Lizzy Seeberg, 19, a freshman at nearby Saint Mary's College, filed a complaint with the university in September and committed suicide about a week later.
Following the investigation, prosecutors decided not to file any charges because there was insufficient evidence.
"We are not blaming the university for Lizzy's death or the player. That's not what this is about," said father Tom Seeberg. "The university is a serious institution that has a tremendous history of leadership. It has really a well-written code of conduct that's serious, and then you have a response that just isn't."
Lizzy Seeberg battled anxiety and depression. Her father appeared on "Good Morning America" Tuesday on ABC.
In her statement to university police, she wrote, "I don't feel safe in his room. He proceeded to grab my face and started to kiss me. Tears started rolling down my face because I didn't know what to do. I felt so scared, I couldn't move."
The following day, her parents say, Lizzy Seeberg got a text from the friend who had left her alone in the player's room saying, "Don't do anything you'd regret, messing with Notre Dame football is a bad idea."
Fifteen days later, police questioned the football player, after Lizzy Seeberg's death.
The victim's parents say they ran into roadblocks trying to get answers from the storied university, attended by 11 members of their family. In a written statement, Notre Dame maintained, "We kept the Seebergs informed throughout and at the same time, honored their request to keep this matter private. We have great sympathy for a grieving family that may believe our investigation was insufficient. But we also respectfully and wholeheartedly disagree with that contention."
Prosecutors decided not to file any criminal charges, citing inconsistencies in cell phone records and partly because Lizzy Seeberg was not alive to testify.
Tom Seeberg said he wanted to speak out because his daughter did all the right things by reporting the alleged crime in a timely, thorough manner and got an inadequate response.

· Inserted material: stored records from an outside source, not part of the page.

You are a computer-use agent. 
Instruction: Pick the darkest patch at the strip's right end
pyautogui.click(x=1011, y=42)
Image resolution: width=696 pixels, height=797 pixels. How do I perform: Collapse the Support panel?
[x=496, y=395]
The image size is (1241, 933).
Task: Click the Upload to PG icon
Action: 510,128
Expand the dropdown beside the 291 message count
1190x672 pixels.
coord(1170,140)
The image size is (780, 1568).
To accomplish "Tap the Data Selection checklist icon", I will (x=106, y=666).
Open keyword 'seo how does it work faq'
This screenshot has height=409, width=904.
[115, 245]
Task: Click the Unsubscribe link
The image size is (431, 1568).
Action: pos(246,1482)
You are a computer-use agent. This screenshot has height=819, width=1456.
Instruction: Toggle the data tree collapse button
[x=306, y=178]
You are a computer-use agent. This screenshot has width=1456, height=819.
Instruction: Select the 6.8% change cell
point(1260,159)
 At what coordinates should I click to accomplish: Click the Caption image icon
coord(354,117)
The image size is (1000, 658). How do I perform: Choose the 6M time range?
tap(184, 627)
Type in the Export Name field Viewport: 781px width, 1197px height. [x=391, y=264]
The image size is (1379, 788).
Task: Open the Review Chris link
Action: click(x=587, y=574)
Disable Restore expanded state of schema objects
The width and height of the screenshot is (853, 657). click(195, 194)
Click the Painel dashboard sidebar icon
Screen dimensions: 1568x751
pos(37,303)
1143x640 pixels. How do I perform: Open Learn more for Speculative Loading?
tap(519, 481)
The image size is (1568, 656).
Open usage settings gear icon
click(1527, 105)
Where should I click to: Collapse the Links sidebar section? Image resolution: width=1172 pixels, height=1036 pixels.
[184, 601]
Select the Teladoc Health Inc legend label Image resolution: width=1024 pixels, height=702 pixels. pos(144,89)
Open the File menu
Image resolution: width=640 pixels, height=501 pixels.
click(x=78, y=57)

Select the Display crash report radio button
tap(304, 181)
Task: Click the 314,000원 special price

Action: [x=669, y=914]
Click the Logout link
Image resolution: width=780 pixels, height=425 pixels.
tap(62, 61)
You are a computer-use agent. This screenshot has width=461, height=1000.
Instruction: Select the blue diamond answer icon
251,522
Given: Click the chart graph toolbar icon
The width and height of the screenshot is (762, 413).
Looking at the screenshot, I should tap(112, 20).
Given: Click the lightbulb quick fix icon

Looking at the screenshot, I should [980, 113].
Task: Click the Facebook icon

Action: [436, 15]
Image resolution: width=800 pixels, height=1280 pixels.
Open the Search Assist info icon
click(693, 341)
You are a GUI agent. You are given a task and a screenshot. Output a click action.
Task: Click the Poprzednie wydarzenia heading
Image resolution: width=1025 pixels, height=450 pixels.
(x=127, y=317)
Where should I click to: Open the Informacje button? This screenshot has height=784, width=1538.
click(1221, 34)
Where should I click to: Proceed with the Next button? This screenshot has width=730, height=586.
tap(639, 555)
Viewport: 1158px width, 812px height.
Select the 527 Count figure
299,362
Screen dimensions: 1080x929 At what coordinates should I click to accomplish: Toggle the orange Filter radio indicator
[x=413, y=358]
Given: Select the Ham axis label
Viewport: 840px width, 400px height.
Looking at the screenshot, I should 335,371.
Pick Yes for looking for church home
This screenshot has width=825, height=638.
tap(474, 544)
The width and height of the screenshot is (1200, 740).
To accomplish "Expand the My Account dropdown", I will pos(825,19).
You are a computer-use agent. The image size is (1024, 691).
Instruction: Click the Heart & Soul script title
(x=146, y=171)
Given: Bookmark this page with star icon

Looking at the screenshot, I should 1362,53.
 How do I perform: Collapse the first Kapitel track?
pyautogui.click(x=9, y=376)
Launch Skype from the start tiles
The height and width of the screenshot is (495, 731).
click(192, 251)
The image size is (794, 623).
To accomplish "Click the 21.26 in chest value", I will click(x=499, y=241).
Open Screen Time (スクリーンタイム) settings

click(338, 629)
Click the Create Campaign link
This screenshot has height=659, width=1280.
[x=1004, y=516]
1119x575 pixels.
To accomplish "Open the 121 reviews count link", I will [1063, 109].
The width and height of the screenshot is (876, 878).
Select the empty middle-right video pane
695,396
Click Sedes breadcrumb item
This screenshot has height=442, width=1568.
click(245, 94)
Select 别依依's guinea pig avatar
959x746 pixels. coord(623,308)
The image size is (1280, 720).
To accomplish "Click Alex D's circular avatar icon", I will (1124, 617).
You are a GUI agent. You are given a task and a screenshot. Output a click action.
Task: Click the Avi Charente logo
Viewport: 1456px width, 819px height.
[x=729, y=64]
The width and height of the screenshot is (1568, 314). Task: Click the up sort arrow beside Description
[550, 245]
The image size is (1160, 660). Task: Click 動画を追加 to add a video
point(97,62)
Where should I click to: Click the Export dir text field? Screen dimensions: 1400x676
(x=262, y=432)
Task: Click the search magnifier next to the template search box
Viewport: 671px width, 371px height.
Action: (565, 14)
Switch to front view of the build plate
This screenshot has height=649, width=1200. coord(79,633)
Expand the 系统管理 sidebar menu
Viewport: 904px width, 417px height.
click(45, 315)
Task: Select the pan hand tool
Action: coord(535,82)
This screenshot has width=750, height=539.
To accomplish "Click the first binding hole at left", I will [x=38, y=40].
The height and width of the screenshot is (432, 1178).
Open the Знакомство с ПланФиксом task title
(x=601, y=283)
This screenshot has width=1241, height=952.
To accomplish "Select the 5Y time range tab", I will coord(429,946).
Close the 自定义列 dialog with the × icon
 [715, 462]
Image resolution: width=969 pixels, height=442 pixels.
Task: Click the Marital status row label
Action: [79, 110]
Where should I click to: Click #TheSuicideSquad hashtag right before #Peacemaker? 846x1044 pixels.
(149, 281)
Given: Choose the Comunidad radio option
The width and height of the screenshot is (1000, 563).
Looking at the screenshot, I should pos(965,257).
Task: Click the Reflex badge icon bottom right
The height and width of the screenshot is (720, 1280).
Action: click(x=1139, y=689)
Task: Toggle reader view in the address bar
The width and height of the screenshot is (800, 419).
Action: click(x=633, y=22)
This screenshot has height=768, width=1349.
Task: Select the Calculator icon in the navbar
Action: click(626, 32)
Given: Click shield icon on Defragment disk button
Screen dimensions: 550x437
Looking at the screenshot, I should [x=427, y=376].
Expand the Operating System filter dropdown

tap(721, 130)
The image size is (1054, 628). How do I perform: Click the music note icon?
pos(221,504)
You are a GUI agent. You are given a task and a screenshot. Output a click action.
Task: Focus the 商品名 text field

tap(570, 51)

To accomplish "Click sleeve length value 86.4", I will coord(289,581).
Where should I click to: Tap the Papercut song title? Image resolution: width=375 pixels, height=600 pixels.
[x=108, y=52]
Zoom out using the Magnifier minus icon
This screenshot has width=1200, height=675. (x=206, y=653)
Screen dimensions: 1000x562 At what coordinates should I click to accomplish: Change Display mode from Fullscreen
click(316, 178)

"The concern we have is that what happens to the next young woman who does this? I think this is a case where these things largely go unreported. Or there's a serious underreporting of these incidents because women don't want to go through this," Tom Seeberg said.
He said he feels betrayed by Notre Dame.
"We spent a lot of time hoping that they would live their values in this case, live their values in sharing with us what they could about the investigation, and live their values by trying to give Lizzy a voice in the university of Notre Dame disciplinary process," Tom Seeberg said.
He said the university "lawyered up" from the beginning.
"They hunkered down, like they were afraid of us," Tom Seeberg said. "We are on record with them saying, we're good people. We don't want to sue anybody. We're not after anybody's blood. We're after truth for its own sake, as it is exactly outlined in the code of conduct, Notre Dame's stated code of conduct and disciplinary procedures."
Notre Dame said it takes issue with the idea they weren't thorough, saying "No matter how thorough, careful, timely and judicious any investigative process, we understand it may never be enough for a family that has lost a child."
"I'm insulted by the tone that, because we're grieving, that somehow we're not rational, that we're not intelligent," Tom Seeberg said. "Anybody looking at the facts of this timeline has to reach the conclusion that this wasn't a serious investigation."
He said it took the university too long to contact the accused player, indicating that the university told the family they couldn't "find" him.
"If you look at that two-week period of time... you'll see that this football player took the field twice; 80,000 people, times two, 160,000 people saw this individual before the police did," said Tom Seeberg.
The player continues to take the field for Notre Dame.
"We started this, as a journey of two people, a simple trip from Chicago to South Bend, to find out, like any parent would, what the status of the investigation is," Tom Seeberg said. "What we could learn about the process, and to carry on what Lizzy wanted to do, which was to pursue something in the disciplinary code of conduct at the University of Notre Dame. She was never, at the point that she died, pursuing a criminal charge. She hadn't made that choice yet."